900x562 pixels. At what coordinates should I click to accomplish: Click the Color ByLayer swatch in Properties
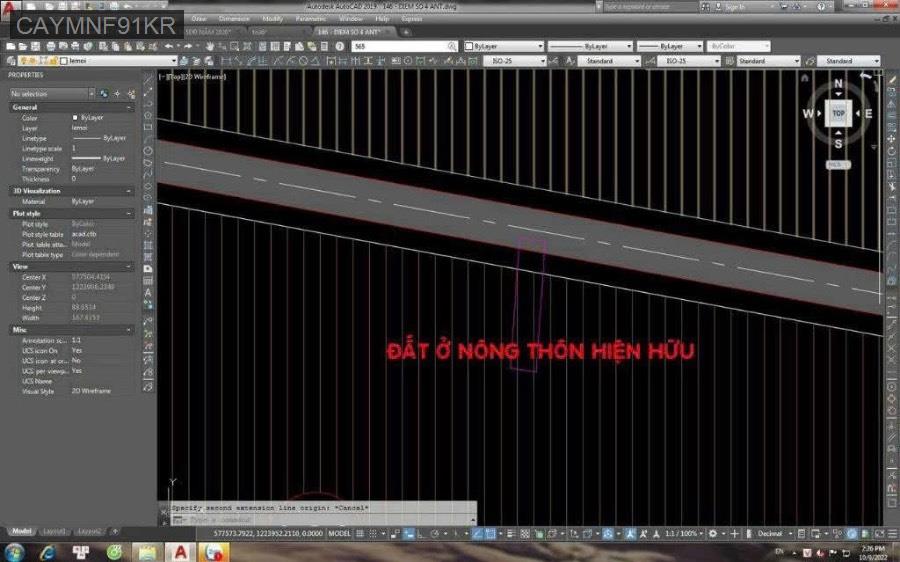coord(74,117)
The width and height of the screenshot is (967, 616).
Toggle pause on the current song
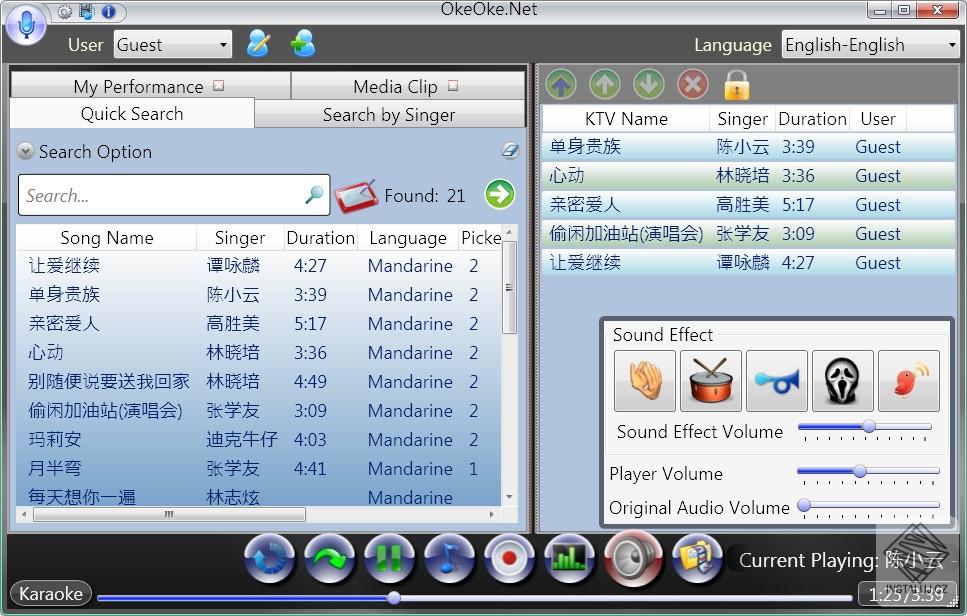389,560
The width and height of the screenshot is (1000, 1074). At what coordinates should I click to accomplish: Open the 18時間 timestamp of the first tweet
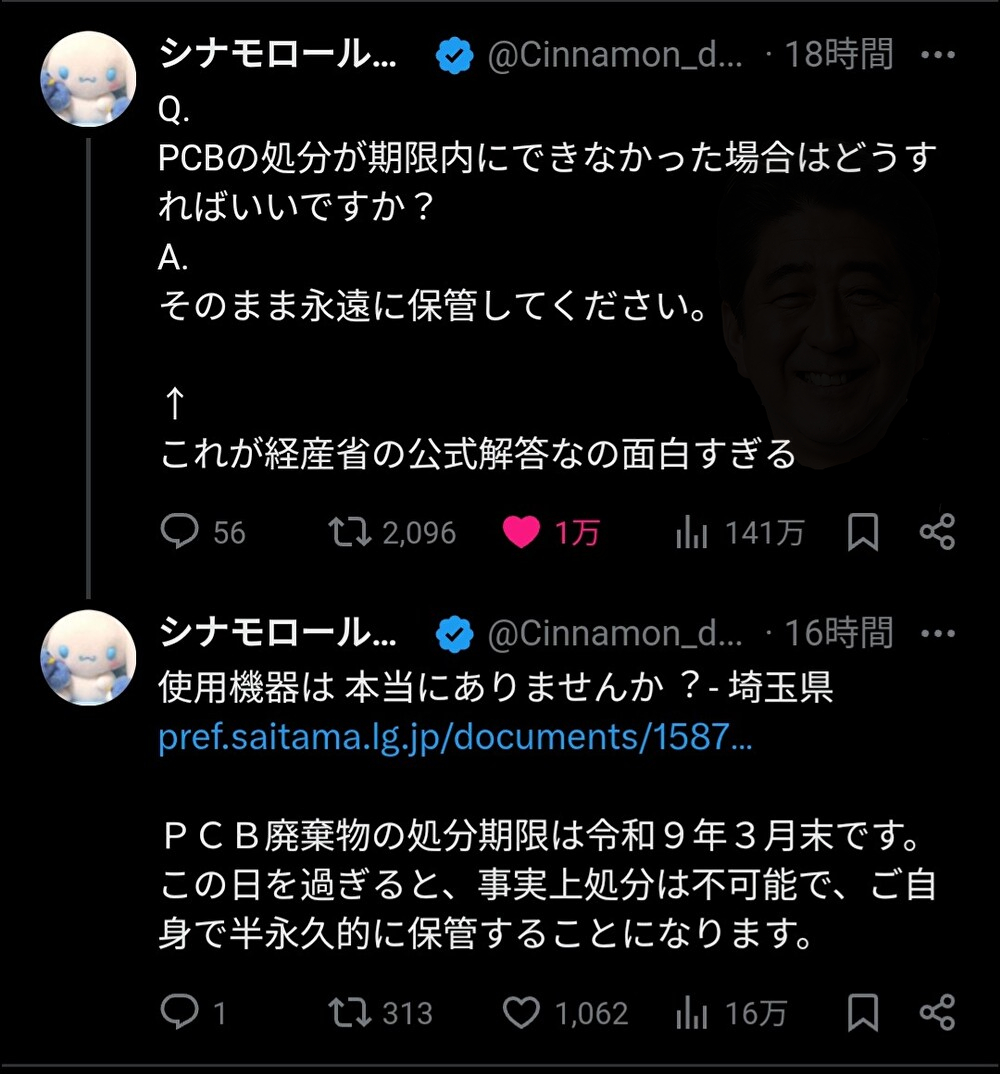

> **What this task involves**
Repeat the material verbatim. Do not carry over any picture.

> **Expected answer**
900x562 pixels. At what coordinates should I click to accomplish: Click the Color ByLayer swatch in Properties
coord(74,117)
The width and height of the screenshot is (967, 616).
Toggle pause on the current song
389,560
The width and height of the screenshot is (1000, 1074). At what coordinates should I click to accomplish: Open the 18時間 timestamp of the first tweet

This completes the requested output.